To have a better converter, you need to decide what links are important, and what aren't.

Not considering page "type"

Not all webpages are the same. Consider the front page of a news website. The primary purpose of this page is the include a bunch of headlines, snippets of text, and photos, all linking to more in-depth articles. An efficient way to consider this page is as a list of headlines, with links to the article.

If you just convert the HTML on a page like this, you will end up with an odd collection of DIV and P tags, all jumbled up. If you could detect the "type" of page this is, you could just render a list of headlines with links.

Now consider a "content" page, like a blog post or news article. The main content on this page is a series of paragraphs of text. There may be other things like images, block quotes, tables, or lists. But all this content will be in the same rough "block" of content. Surrounding that block will be navigation links, a header, maybe a footer or a sidebar. The most important thing is the block of content.

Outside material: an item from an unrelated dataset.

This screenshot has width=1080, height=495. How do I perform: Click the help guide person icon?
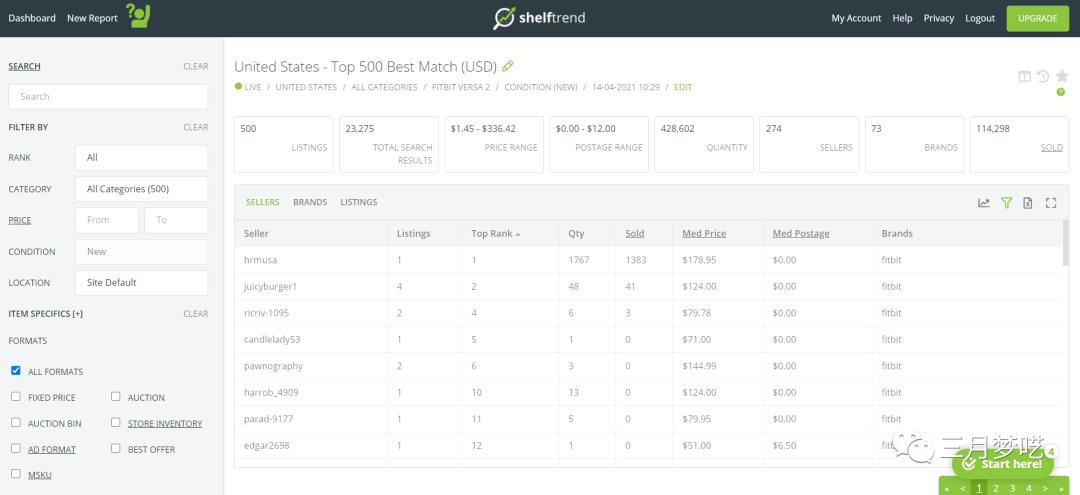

If you know what "type" of page something is, you can be smarter about how you render it.

Treating all images the same

I don't care about all the images. In fact, most images on a web page are not valuable (site logo, soical media icon on the sharing buttons, ads). I don't want to see them. However, I do want to see the 3 images in the "block" of the content.

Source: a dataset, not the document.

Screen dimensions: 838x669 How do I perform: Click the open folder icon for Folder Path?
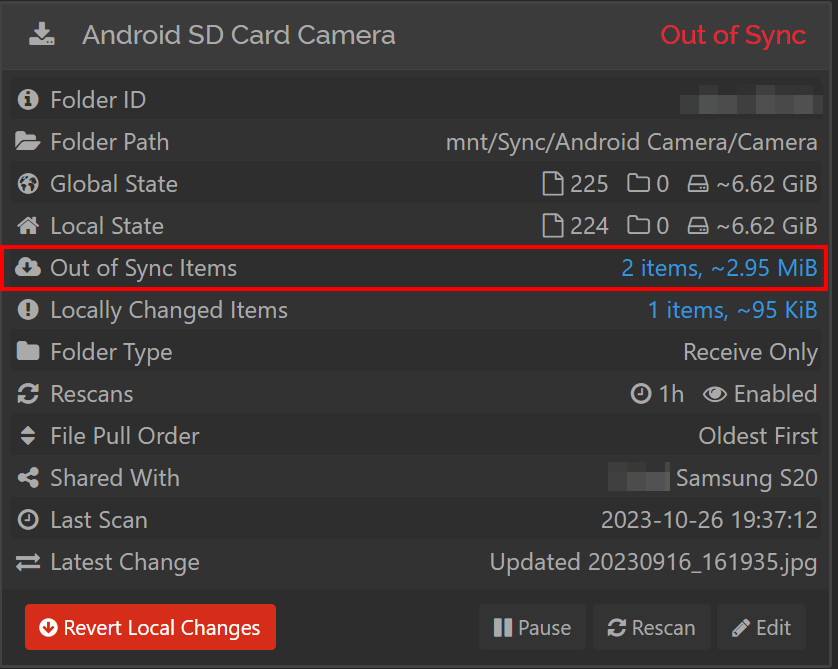click(28, 142)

Special handling for Meta data

What title should a converter use on its gemtext output? The first H1 tag in the HTML? The TITLE tag? The heading inside the block of content?

Who is the author of this page? How long is the page? When was the page written? In fact, what is the name of this site?

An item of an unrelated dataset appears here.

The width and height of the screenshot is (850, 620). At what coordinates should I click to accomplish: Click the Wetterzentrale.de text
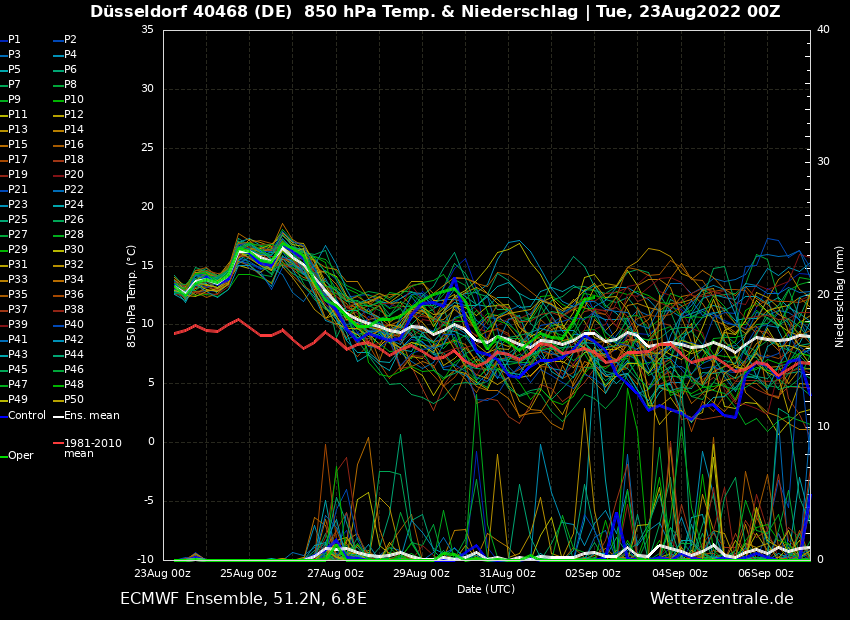click(x=721, y=599)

All of this is important information that should probably be formatted in gemtext in a special way to make it easier to read.

Existing HTML-to-Gemtext converters aren't very sophisticated

Whenever they encounter a block-level tag, they create a newline in the gemtext. So:

<div>
	<div>
		<div>
			blah
		</div>
	</div>
</div>

gets rendered as

[blank line]
[blank line]
Blah
[blank line]
[blank line]

They convert all content, even content that is hidden with CSS.
They contain bugs, and output raw HTML for things like <iframe>, <style>, or <script type="template">
They don't understand modern HTML tags like <picture> or <figure>, so they render a lot of bogus content.

Making it Better

Fundamentally, the the biggest challenges of converting HTML to gemtext is that much of the HTML is not valuable, and blindly converting it results in cluttered output that the user has to scroll. To make a better converter we need to:

Separating valuable content that is valuable from not valuable
Understanding which hyperlinks are valuable and separate navigational links from content links.

Luckily, there are several web standards, conventions, and technologies we can leverage to write better HTML-to-gemtext converters:

HTML5 has semantic elements like <article>, <header>, <footer>, and <nav> which can help you find determine primary content from secondary or navigational content.
Modern tags like <figure> and <figcaption> allow much better conversion of images into a link line.
CSS classes and style attributes to detect and skip hidden and invisible content.
Use ARIA roles to identify invisible and unneeded HTML and skip it.
Intelligence can be applied to how links are handled to reduce their number (e.g. Have we seen the link before? Have we seen the link text before? Is it a link to the same site? Is it just a fragment link?)
RSS or Atom feed referenced in HTML can give us a list of valuable links to content,
Meta data like OpenGraph and JSON-LD can give us information like the type of page, the name of the site, the canonical title of the page, and information about authors, feature images, and publication dates.
Readability: Readability is a library that powers most of the "Reader View" features in browsers and apps. It extracts out just the text of an article. This is a great way to find "valuable" content.